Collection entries

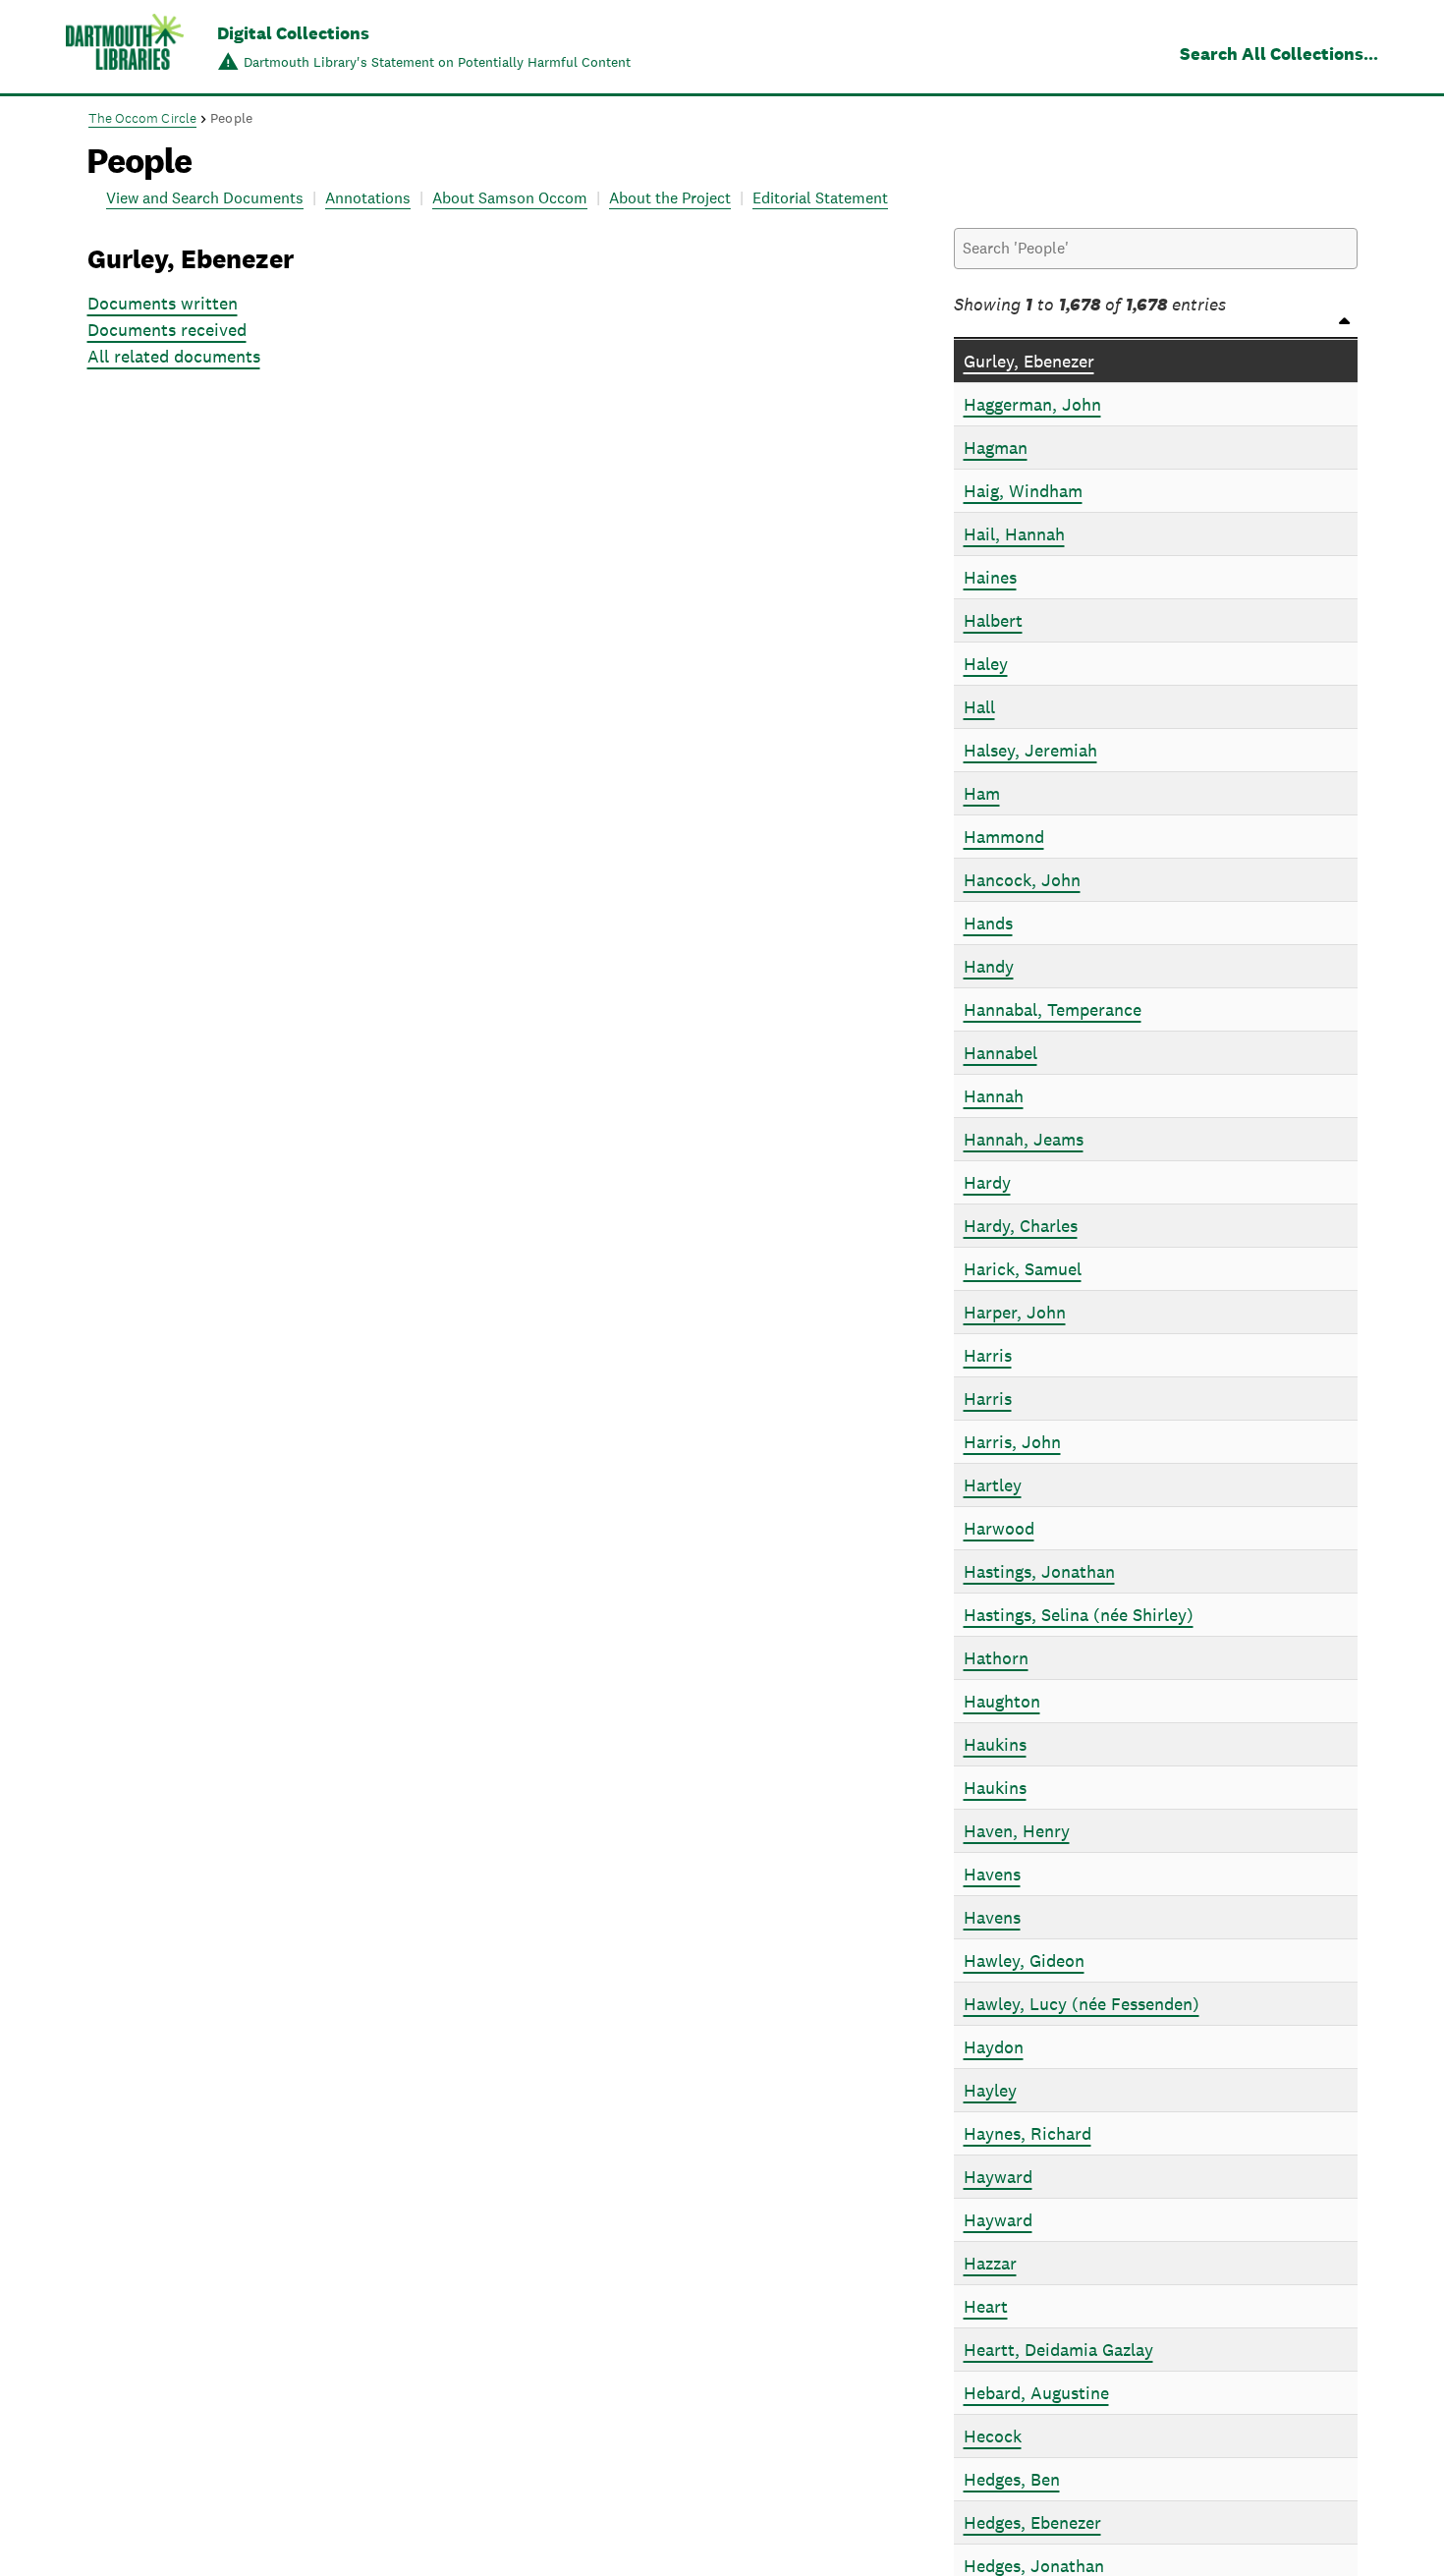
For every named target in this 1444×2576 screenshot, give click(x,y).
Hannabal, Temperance (1052, 1009)
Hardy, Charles (1021, 1225)
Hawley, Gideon (1024, 1960)
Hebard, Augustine (1036, 2392)
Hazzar (990, 2263)
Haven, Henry (1017, 1831)
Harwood (999, 1528)
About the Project (670, 198)
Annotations (368, 198)
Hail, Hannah (1014, 534)
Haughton (1002, 1701)
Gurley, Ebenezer (1029, 361)
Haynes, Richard (1027, 2133)
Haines (990, 577)
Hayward (998, 2176)
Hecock (993, 2436)
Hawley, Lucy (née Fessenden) (1081, 2003)
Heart (986, 2306)
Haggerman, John (1032, 404)
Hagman (995, 447)
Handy (989, 966)
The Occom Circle (142, 118)
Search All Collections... (1279, 53)
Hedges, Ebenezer (1032, 2522)
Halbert (993, 620)
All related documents (173, 356)
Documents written (162, 303)
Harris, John (1012, 1441)
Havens (992, 1874)
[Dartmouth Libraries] (125, 48)
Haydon (994, 2047)
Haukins (995, 1744)
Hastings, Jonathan (1039, 1571)
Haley (986, 663)
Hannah (994, 1096)
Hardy (987, 1182)
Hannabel (1000, 1052)
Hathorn (996, 1658)
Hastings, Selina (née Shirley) (1079, 1614)
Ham (982, 793)
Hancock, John (1022, 879)
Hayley (990, 2090)
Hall (979, 707)
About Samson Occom (509, 198)
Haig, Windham (1023, 490)
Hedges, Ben (1012, 2479)
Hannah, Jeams (1023, 1139)
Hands (988, 923)
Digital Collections (293, 33)
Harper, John (1015, 1312)
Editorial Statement (820, 198)
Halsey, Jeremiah (1030, 750)
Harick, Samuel (1023, 1269)
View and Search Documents (205, 198)
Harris (988, 1355)
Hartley (993, 1485)
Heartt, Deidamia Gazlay (1058, 2349)
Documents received (167, 329)
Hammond (1004, 836)
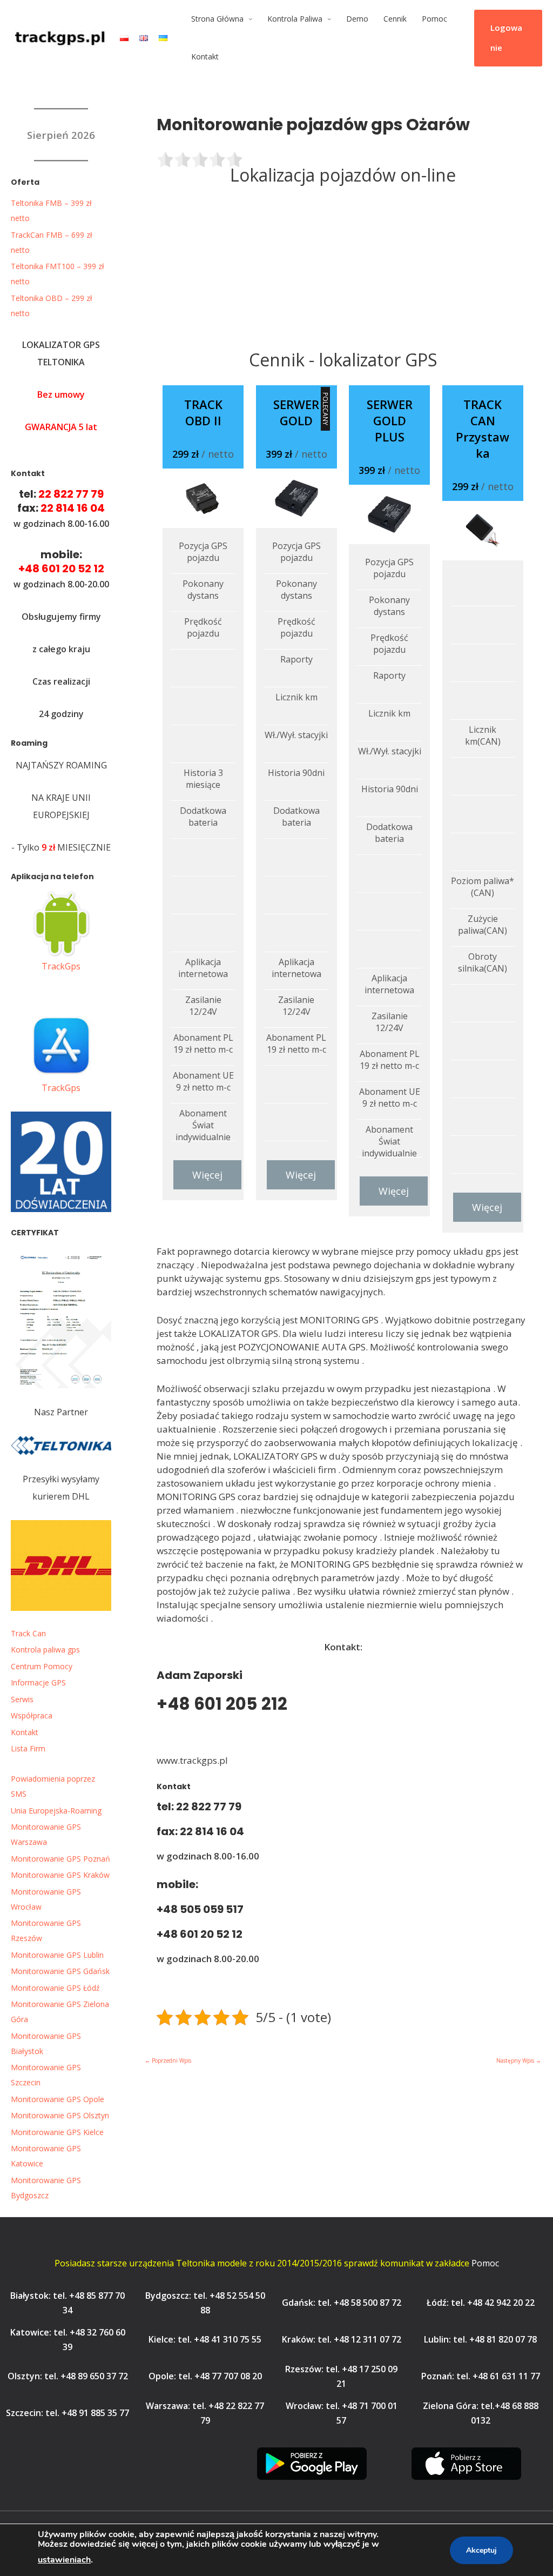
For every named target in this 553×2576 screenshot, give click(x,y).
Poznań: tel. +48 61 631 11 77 (480, 2376)
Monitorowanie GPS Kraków (60, 1875)
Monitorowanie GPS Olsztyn (60, 2115)
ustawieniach (64, 2560)
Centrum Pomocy (41, 1666)
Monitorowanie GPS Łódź (55, 1988)
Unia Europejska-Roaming (56, 1810)
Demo (357, 19)
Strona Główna (217, 19)
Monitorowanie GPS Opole (57, 2099)
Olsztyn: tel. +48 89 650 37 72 (68, 2376)
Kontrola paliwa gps (45, 1649)
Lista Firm (28, 1748)
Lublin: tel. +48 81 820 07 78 (480, 2339)
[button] (508, 38)
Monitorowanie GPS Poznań (60, 1859)
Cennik (395, 19)
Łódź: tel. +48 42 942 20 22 (481, 2303)
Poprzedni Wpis (168, 2060)
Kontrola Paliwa (294, 19)
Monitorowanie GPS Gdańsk (60, 1971)
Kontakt (205, 56)
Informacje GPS (38, 1682)
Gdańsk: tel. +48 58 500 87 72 (341, 2303)
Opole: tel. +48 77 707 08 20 (205, 2376)
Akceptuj (481, 2550)
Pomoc (434, 19)
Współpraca (31, 1715)
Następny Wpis (518, 2060)
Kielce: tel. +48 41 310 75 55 (205, 2339)
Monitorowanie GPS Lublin (57, 1955)
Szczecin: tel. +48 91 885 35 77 (67, 2413)
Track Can (28, 1633)
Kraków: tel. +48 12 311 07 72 (341, 2339)
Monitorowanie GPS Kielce (57, 2132)
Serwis (22, 1699)
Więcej (207, 1174)
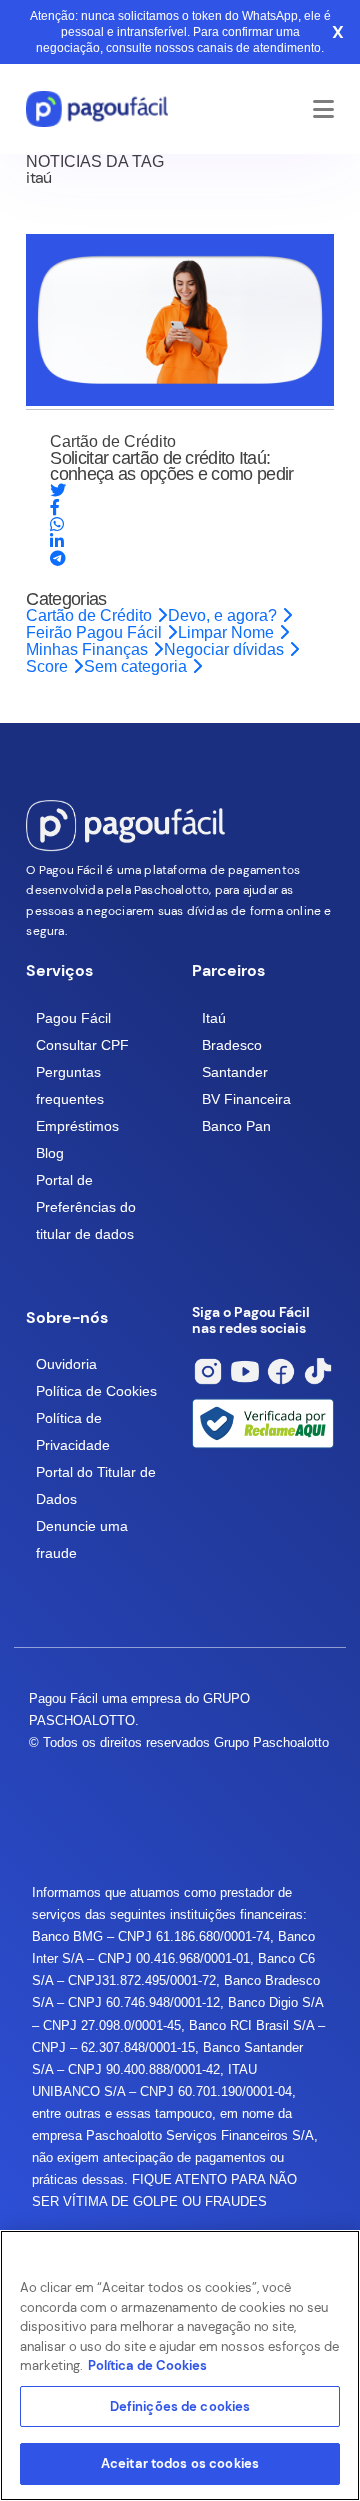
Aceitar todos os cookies (180, 2463)
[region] (180, 2365)
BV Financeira (246, 1099)
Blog (50, 1153)
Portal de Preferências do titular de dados (86, 1207)
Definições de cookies (180, 2406)
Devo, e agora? (224, 615)
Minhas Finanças (89, 649)
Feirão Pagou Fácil (96, 632)
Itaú (214, 1018)
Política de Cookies (96, 1391)
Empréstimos (77, 1126)
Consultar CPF (82, 1045)
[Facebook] (281, 1372)
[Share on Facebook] (55, 507)
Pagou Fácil (73, 1018)
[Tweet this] (58, 490)
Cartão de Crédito (91, 615)
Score (49, 666)
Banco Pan (236, 1126)
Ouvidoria (66, 1364)
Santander (235, 1072)
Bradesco (232, 1045)
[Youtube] (245, 1372)
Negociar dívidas (226, 649)
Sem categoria (137, 666)
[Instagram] (208, 1372)
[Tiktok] (318, 1372)
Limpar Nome (228, 632)
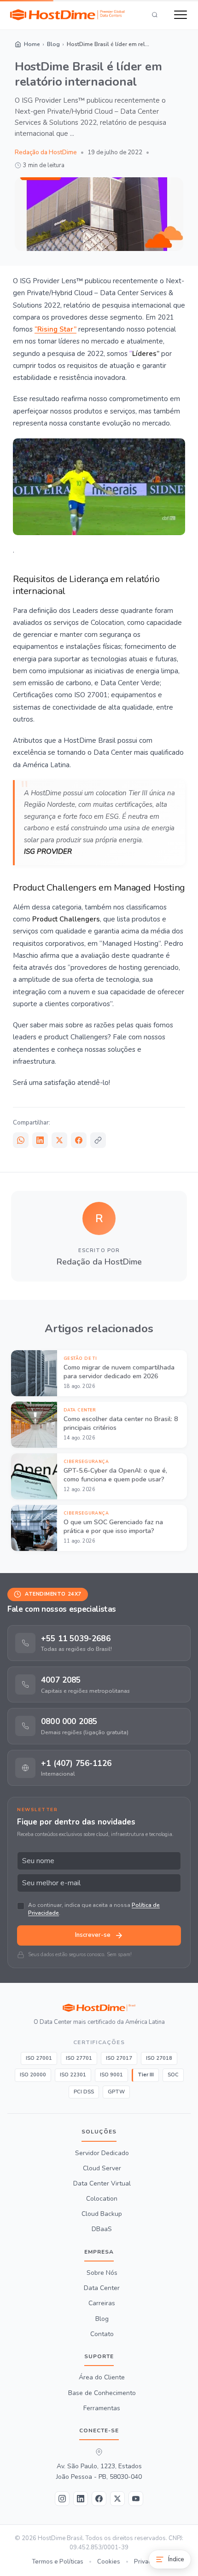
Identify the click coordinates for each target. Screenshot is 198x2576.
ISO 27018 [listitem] (159, 2058)
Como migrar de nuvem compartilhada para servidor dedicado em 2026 (119, 1372)
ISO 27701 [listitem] (79, 2058)
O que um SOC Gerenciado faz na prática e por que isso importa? (113, 1527)
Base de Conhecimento (102, 2393)
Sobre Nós (102, 2273)
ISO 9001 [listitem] (111, 2074)
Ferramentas (101, 2408)
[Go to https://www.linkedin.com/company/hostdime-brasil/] (80, 2498)
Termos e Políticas (57, 2562)
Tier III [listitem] (146, 2074)
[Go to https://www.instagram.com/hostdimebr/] (62, 2498)
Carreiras (101, 2304)
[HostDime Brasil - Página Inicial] (99, 2007)
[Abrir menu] (180, 15)
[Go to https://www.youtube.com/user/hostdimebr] (135, 2498)
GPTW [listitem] (116, 2091)
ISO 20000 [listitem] (33, 2074)
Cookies (108, 2562)
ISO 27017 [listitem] (119, 2058)
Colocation (101, 2199)
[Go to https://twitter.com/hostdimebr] (117, 2498)
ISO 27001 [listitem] (39, 2058)
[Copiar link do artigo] (98, 1140)
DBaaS (102, 2230)
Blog (102, 2319)
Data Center (102, 2289)
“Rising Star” (55, 329)
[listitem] (99, 1643)
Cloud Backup (102, 2214)
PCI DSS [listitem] (84, 2091)
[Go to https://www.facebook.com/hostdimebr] (99, 2498)
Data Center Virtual (102, 2184)
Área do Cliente (102, 2378)
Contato (102, 2334)
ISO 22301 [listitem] (73, 2074)
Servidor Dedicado (102, 2153)
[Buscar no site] (155, 15)
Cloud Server (102, 2168)
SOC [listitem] (173, 2074)
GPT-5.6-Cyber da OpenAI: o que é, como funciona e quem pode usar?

(WHAT YOU NEED TO DO) All that should be printed is the run of lines above from the one with "Ouvidoria (66, 1364)" through the one with "ISO 27701 [listitem] (79, 2058)", both included, exactly as given, with pictures left out.

(RESPONSE TO THIS EXERCISE)
Ouvidoria (66, 1364)
Santander (235, 1072)
Bradesco (232, 1045)
[Youtube] (245, 1372)
Negociar dívidas (226, 649)
Sem categoria (137, 666)
[Instagram] (208, 1372)
[Tiktok] (318, 1372)
Limpar Nome (228, 632)
Identify the click coordinates for each target. Screenshot is 198x2576.
ISO 27018 [listitem] (159, 2058)
Como migrar de nuvem compartilhada para servidor dedicado em 2026 (119, 1372)
ISO 27701 [listitem] (79, 2058)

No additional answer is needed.